>> start DATASET EXTRACT

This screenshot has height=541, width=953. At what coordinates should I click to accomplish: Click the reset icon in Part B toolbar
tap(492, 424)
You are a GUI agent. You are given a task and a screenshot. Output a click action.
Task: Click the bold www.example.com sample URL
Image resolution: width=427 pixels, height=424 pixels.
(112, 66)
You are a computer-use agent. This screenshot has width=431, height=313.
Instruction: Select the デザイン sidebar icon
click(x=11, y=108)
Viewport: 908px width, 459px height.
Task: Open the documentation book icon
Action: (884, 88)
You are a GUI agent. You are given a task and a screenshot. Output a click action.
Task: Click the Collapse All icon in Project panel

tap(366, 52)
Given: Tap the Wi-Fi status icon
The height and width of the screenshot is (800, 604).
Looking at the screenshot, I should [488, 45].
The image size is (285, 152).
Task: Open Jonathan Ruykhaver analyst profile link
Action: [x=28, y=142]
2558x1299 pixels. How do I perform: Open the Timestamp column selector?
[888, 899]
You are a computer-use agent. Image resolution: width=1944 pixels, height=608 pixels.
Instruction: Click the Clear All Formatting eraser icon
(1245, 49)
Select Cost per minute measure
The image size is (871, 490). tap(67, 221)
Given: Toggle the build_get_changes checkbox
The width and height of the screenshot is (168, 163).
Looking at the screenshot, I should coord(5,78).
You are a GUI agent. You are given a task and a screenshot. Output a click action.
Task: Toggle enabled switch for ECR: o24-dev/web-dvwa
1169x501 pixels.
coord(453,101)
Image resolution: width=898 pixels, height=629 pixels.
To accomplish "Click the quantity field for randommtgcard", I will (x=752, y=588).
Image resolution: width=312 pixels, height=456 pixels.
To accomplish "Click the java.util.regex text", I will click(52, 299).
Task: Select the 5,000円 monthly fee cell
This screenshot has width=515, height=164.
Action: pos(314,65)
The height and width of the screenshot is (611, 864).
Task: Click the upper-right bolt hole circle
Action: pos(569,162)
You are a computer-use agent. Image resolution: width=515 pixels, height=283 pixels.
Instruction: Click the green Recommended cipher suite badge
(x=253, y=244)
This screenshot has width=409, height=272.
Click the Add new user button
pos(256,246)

>> end DATASET EXTRACT

## THE TASK
Copy out all of the material above line for line, changing nothing.

## RESPONSE
This screenshot has height=541, width=953. At what coordinates should I click to accomplish: Click the reset icon in Part B toolbar
tap(492, 424)
You are a GUI agent. You are given a task and a screenshot. Output a click action.
Task: Click the bold www.example.com sample URL
Image resolution: width=427 pixels, height=424 pixels.
(112, 66)
You are a computer-use agent. This screenshot has width=431, height=313.
Instruction: Select the デザイン sidebar icon
click(x=11, y=108)
Viewport: 908px width, 459px height.
Task: Open the documentation book icon
Action: (884, 88)
You are a GUI agent. You are given a task and a screenshot. Output a click action.
Task: Click the Collapse All icon in Project panel

tap(366, 52)
Given: Tap the Wi-Fi status icon
The height and width of the screenshot is (800, 604).
Looking at the screenshot, I should [488, 45].
The image size is (285, 152).
Task: Open Jonathan Ruykhaver analyst profile link
Action: [x=28, y=142]
2558x1299 pixels. How do I perform: Open the Timestamp column selector?
[888, 899]
You are a computer-use agent. Image resolution: width=1944 pixels, height=608 pixels.
Instruction: Click the Clear All Formatting eraser icon
(1245, 49)
Select Cost per minute measure
The image size is (871, 490). tap(67, 221)
Given: Toggle the build_get_changes checkbox
The width and height of the screenshot is (168, 163).
Looking at the screenshot, I should coord(5,78).
You are a GUI agent. You are given a task and a screenshot. Output a click action.
Task: Toggle enabled switch for ECR: o24-dev/web-dvwa
1169x501 pixels.
coord(453,101)
Image resolution: width=898 pixels, height=629 pixels.
To accomplish "Click the quantity field for randommtgcard", I will (x=752, y=588).
Image resolution: width=312 pixels, height=456 pixels.
To accomplish "Click the java.util.regex text", I will click(52, 299).
Task: Select the 5,000円 monthly fee cell
This screenshot has width=515, height=164.
Action: pos(314,65)
The height and width of the screenshot is (611, 864).
Task: Click the upper-right bolt hole circle
Action: pos(569,162)
You are a computer-use agent. Image resolution: width=515 pixels, height=283 pixels.
Instruction: Click the green Recommended cipher suite badge
(x=253, y=244)
This screenshot has width=409, height=272.
Click the Add new user button
pos(256,246)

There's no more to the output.